We need not discuss other matters raised here for we believe the trial court at the second hearing clearly abused its discretion under Rule 106 (a) (4), R.C.P. Colorado, in granting the Motion to Strike. Complainant's counsel were entitled to rely on the statement of the first trial judge clarifying and interpreting his order wherein he said in part:
"MR. SHAFROTH: There is the motion that is pending there, your Honor, to quash the service of process, and I think we might well be precluded from arguing it further at a later time; and it goes to the very substance, the ultimate fact, in the case, whether this Court has jurisdiction over these defendants. The affidavits that are in this record clearly show, and the Colorado cases are innumerable, that this Court has no jurisdiction over those defendants.
"THE COURT: The Court feels that since this motion to remand has been granted, the pleadings now are in their original condition; that if you desire to file a further motion to quash or any motion you desire, you may do so and have that heard probably at a subsequent time.

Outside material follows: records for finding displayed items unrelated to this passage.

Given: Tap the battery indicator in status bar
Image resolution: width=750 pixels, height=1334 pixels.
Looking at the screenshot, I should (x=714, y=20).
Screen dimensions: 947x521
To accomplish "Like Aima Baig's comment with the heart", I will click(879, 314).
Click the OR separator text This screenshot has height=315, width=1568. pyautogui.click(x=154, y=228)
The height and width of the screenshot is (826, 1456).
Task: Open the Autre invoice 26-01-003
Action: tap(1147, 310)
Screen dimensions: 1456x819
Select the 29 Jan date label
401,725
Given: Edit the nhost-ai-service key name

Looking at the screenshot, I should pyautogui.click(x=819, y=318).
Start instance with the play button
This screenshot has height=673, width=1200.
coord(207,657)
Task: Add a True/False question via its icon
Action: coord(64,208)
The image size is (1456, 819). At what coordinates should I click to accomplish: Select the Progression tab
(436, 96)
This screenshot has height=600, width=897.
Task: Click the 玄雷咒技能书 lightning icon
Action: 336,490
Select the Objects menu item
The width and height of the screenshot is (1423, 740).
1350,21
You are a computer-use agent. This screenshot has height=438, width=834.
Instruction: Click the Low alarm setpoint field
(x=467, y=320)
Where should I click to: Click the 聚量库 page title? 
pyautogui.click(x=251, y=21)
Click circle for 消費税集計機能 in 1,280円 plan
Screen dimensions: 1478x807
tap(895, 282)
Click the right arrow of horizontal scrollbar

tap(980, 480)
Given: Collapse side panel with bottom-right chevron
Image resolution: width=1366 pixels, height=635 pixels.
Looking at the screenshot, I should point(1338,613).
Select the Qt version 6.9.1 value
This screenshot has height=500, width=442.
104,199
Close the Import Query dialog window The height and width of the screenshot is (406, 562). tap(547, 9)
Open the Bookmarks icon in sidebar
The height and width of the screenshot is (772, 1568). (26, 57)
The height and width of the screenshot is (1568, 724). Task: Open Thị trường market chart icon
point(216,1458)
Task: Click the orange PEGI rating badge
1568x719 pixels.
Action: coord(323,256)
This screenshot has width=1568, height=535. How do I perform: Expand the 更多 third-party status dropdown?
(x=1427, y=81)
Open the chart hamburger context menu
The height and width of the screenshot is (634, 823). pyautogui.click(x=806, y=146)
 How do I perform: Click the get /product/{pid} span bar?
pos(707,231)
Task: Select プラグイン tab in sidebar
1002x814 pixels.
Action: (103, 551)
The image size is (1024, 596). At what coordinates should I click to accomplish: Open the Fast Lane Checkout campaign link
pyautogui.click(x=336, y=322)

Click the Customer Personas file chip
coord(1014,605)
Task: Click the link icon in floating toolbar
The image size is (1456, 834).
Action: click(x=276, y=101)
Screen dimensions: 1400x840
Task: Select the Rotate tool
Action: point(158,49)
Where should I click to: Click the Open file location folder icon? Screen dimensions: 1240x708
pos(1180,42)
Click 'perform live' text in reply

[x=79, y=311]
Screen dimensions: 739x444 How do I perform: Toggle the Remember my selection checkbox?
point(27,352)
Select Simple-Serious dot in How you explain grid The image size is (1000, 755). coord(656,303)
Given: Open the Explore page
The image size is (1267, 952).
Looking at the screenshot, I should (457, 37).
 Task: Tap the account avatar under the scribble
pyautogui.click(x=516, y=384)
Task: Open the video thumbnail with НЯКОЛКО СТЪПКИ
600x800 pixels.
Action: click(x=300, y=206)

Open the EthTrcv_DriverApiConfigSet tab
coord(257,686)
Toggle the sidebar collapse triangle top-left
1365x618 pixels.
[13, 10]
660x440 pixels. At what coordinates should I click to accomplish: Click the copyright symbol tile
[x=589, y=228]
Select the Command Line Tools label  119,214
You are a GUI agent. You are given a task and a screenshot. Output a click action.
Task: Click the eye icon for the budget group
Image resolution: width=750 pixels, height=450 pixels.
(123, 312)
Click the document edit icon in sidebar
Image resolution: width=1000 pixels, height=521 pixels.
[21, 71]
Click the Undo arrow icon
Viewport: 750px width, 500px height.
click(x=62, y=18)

But at the present time the case is in the same status as it was at the time of the original filing of the complaint, other than the fact that there is no more chance, I suppose, of its being remanded to the Federal court.
"MR. SHAFROTH: However, I want to point out —
"THE COURT: So you may file whatever motion you wish, but you must do so within the 10 days, file whatever motions you wish and then, of course, they can be set down.
"MR. SHAFROTH: These motions to quash were filed in the state court and not the federal court.
"THE COURT: That is true, But where the federal court has had, or has been requested to take jurisdiction, and they remand it without any further order other than the order that is in this Court, the Court feels that the case is now back in its original position, and that any motions you wish to file —
"MR. SHAFROTH: Including the motion to quash?
"THE COURT: Including the motion to quash, a motion to dismiss, or any motions that are competent. But they must be filed within 10 days, so there will be no further delay; and if they are not filed within 20 days, for you to answer in behalf of all of the defendants.
"MR. CAROSELL: Just one thought in respect to the motion to dismiss submitted by the counsel in behalf of Watson, which is a general appearance and you have denied it, I'm just wondering if they may make another motion to dismiss.
"THE COURT: If they desire to do so under the ruling of the Court, which is that we feel case is back in its original status, perhaps that better be done. However, we feel that at the present time, except for that motion to dismiss, the defendant Watson is in danger of default if it is properly shown at the time. But that will have to be dated from the time that this motion is entered, as of today, giving him 10 days to file any further motion.
"MR. CAROSELL: Would your Honor amplify his statement there?
"THE COURT: Everybody, all the defendants, will have 10 days to file whatever motions they desire. The plaintiff then of course can go ahead and set them down for hearing, or whatever has to be done. Ten days will be granted for all motions, and then 20 days to answer, if those motions are not filed by the defendants, and that means all of the defendants."
To hold otherwise would deny to complainants equal protection of the law and their rights to be fully heard on the question of jurisdiction of the court over these two defendants. Obviously if before trial they can disprove proper service they may avoid long and expensive litigation whether favorable or unfavorable in final results as to their position. They are entitled to raise this defense now by motion and if unsuccessful to also later urge it by way of answer.
The Rule is made absolute and the cause remanded with instructions to the trial court to hear and determine the Motion to Dismiss and the Motion to Quash.